*TEXT SHOWN*:
========

Text by CLOT Magazine
Johannes Klabbers is an Australian writer and posthumanist therapist living and working in The Netherlands. This year, he served as the ‘resident therapist’ at Unsound Krákow Festival 2016 (Poland), which, to our knowledge, is the world-first in festival. Under the subject of Dislocation, Klabbers presented a talk titled How Can a Posthumanist Be? recalling the method developed by John Cage in 1958 for his seminal piece Indeterminacy.
CLOT Magazine had the pleasure to talk to him during Unsound Krakòw to learn how quantum physics influenced his practice and help define what describes a posthumanist therapist, or whether posthumanism is a dislocation. Humans are obsessed with themselves, and we often think we are ‘the most important thing in the universe’, but where do we go when we die? Death complicates our traditional thinking patterns because death symbolises the idea of nothing.
Posthumanist therapy is a post-rational anti-method that takes ideas from quantum physics, new materialism, and narrative therapy. It finds itself ‘between existing and non-existing, between something and nothing, between being and not being, between doing and not doing.
Johannes’s most recent book, I am Here (2016), sheds light on the process of death and dying. By listening and talking to individuals who are dying of cancer, life and death, we can come to a deeper understanding of death while also helping people cope with suffering.

========

*SOURCE DATA*:
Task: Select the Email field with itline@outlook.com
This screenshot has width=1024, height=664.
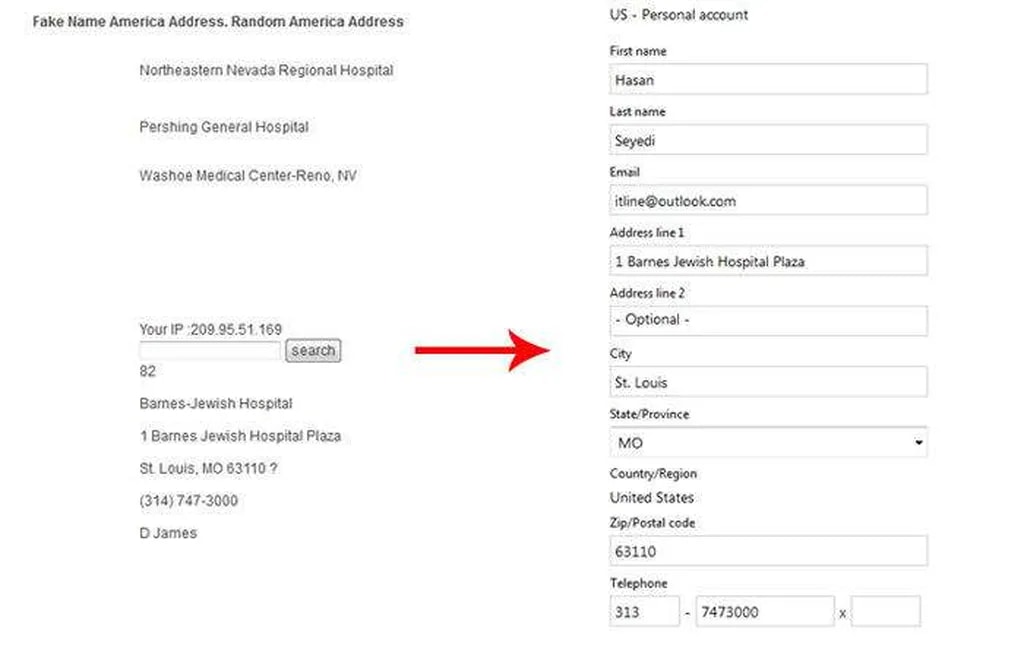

========

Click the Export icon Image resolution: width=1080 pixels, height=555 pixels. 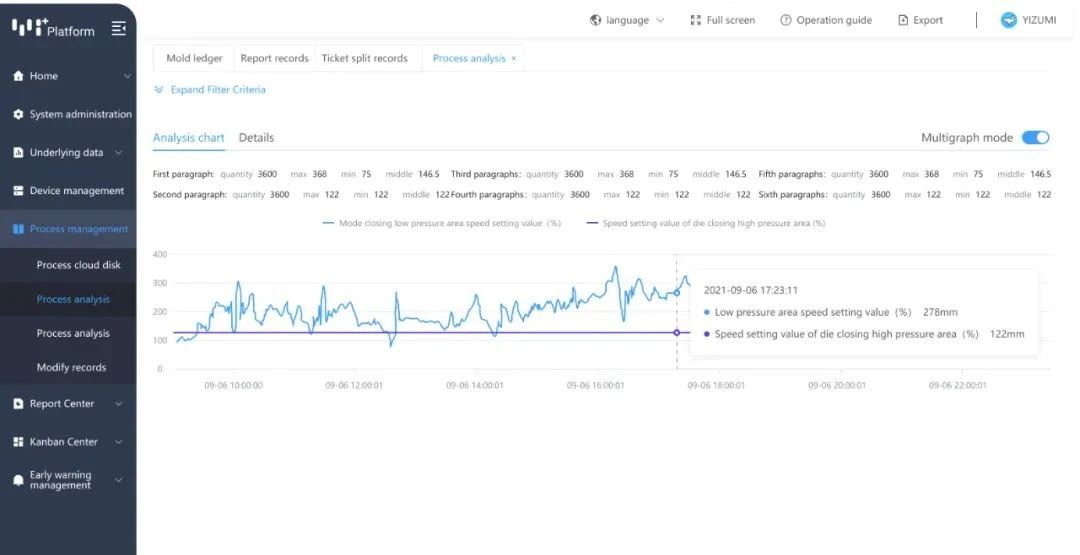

========

*TO DO*: Duplicate the part of the text on Johannes Klabbers above, starting with "CLOT Magazine had" and going on through "idea of nothing.".

*RESULT*:
CLOT Magazine had the pleasure to talk to him during Unsound Krakòw to learn how quantum physics influenced his practice and help define what describes a posthumanist therapist, or whether posthumanism is a dislocation. Humans are obsessed with themselves, and we often think we are ‘the most important thing in the universe’, but where do we go when we die? Death complicates our traditional thinking patterns because death symbolises the idea of nothing.